Hydrogen isotopic composition versus H2O concentration in apatite in five different basalt samples (eucrite meteorites) from Vesta. Note the large range in δD, suggesting variation in D/H inside Vesta, but the variation is within the range observed in other inner solar system objects. The lack of correlation between δD and water content suggests that the eucrite lavas did not lose enough water when they erupted on Vesta to separate D from H by loss of H2 or D2, which would have led to an increase in D/H and δD. (Here's a fun, though admittedly nerdy, geochemical note, buried in a figure caption. The H2O is really OH in the apatite, as explained above, but geochemists and cosmochemists frequently express oxides in a variety of ways. For example, iron oxide in an analysis of a rock sample might be expressed as FeO or Fe2O3, even if Fe is present as Fe2+ or Fe3+ or a mixture of both. So, expressing the concentration of H in apatite as OH or H2O is acceptable and we can figure out the value of one from the other. H2O has the advantage that the problem cosmochemists are trying to solve is how much water or H2O ice inner solar system planetesimals might have had. On the other hand, OH has crystallographic significance in apatite. Either way is fine as long as it is specified, but the choice can lead to interesting and even entertaining arguments. PSRD is agnostic about the issue, but enjoys the arguments.)

The similarity between Vesta and other inner solar system bodies—Earth, Mars, the Moon, carbonaceous chondrites—is striking, at least compared to outer solar system comets and one Jupiter-family comet. Mars does have materials in its atmosphere that are impressively elevated in δD, in the comet range and even higher, but those samples reflect loss of H in preference to D from the atmosphere. The value for the inside of Mars (most likely reflecting the composition of ancient Mars) is given by igneous rocks that were not affected by the loss of H from the atmosphere. These values are in the same range, as shown in the diagram below (same diagram as shown previously, but with Vesta added). The bottom line is that water in Vesta is like that in other inner solar system objects.

This diagram shows the ranges in D/H, expressed as δD, in rocks in Earth, the Moon, Mars, in carbonaceous chondrites (CI, CM), Vesta, and both Jupiter family comets (JFC) and outer solar system Oort cloud comets (OCC). Vesta is in the range of the inner planets and carbonaceous chondrites.

Adam Sarafian and his colleagues were not satisfied with using the isotopes of just hydrogen in assessing the differences between Vesta and all those other inner solar system objects from which we have samples. They also checked out published data for the concentrations of nitrogen and carbon isotopes. These data are also consistent with a common origin for all the volatile elements to the inner solar system.

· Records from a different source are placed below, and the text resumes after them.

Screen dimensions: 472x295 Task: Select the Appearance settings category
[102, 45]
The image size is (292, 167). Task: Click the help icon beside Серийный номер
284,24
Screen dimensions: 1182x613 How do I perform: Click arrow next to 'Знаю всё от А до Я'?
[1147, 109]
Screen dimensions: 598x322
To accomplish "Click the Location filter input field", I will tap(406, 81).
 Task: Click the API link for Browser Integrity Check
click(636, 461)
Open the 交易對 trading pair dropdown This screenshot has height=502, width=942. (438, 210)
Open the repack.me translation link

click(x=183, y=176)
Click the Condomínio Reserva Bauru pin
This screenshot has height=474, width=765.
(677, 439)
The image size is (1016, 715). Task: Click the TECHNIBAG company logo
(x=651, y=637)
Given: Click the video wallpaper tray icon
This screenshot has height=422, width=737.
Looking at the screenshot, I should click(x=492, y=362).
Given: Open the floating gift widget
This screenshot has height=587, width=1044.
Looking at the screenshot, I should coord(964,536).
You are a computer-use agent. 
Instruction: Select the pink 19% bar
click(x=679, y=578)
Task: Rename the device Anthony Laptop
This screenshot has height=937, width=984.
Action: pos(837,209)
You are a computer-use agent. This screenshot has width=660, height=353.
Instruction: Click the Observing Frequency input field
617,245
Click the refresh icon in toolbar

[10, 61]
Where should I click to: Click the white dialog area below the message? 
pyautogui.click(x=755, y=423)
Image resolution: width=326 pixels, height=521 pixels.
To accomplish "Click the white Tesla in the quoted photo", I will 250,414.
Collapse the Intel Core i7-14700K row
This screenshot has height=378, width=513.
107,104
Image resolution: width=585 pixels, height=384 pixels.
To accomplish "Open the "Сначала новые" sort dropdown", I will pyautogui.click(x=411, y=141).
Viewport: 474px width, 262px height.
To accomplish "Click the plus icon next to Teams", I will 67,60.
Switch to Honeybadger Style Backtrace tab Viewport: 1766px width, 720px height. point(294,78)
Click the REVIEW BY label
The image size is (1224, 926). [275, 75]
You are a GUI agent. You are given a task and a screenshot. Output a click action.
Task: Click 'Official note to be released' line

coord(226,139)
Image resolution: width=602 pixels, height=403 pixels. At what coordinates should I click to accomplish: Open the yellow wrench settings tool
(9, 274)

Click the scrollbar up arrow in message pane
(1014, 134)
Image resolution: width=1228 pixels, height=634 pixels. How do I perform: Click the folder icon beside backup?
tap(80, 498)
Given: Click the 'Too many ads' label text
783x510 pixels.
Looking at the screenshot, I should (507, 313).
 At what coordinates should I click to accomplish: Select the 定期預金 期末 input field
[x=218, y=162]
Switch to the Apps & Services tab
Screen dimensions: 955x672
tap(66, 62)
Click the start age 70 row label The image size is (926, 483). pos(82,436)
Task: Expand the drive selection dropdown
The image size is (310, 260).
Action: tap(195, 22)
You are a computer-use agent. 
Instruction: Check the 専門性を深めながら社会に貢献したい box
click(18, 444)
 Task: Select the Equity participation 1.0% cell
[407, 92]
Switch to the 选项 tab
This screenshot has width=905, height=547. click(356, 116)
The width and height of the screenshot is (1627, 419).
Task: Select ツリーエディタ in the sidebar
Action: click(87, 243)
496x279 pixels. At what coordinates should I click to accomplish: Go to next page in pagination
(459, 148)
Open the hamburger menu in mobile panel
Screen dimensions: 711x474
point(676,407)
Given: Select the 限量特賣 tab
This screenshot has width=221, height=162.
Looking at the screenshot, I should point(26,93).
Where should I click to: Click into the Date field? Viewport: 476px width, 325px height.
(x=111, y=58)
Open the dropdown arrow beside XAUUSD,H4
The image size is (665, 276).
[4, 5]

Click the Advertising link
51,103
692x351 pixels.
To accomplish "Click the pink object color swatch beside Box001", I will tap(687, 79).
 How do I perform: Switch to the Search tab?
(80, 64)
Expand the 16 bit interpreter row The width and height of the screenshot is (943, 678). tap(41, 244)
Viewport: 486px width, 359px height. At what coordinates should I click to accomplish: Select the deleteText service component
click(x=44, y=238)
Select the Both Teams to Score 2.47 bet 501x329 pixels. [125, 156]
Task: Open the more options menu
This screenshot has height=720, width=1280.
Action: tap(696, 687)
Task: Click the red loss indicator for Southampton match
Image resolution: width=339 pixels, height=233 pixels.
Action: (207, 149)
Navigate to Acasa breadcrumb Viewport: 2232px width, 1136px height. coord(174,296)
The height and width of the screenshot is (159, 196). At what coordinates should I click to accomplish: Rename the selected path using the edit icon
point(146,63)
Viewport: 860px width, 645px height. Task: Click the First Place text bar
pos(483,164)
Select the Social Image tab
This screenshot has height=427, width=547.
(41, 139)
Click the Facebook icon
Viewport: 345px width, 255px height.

They conclude that the inner solar system was permeated with a common source of water and other volatile elements. Considering the ancient age of basalts on Vesta, this common material was strewn about the inner solar very early in its history, before Vesta differentiated and lavas flowed onto its surface, which was only 8–20 million after the solar system began to form. How did this water with a specific D/H become common in the inner solar system as planets began to form? Sarafian and coworkers suggest that their observations could help decide between two ideas. One portrays the fledgling solar system as being almost disturbingly dynamic: the outer planets migrated inwards and outwards, gravitationally flinging planetesitmals inwards and outwards. This flinging episode caused by giant planet roaming is physically plausible. On the other hand, maybe the water in the inner solar system was always there: the protosolar nebula always had a gradation in δD and the δD in the inner solar system had this characteristic value. Which is right? The answer is not simple, but cosmochemists and astrophysicists will continue to focus their brain waves on the problem.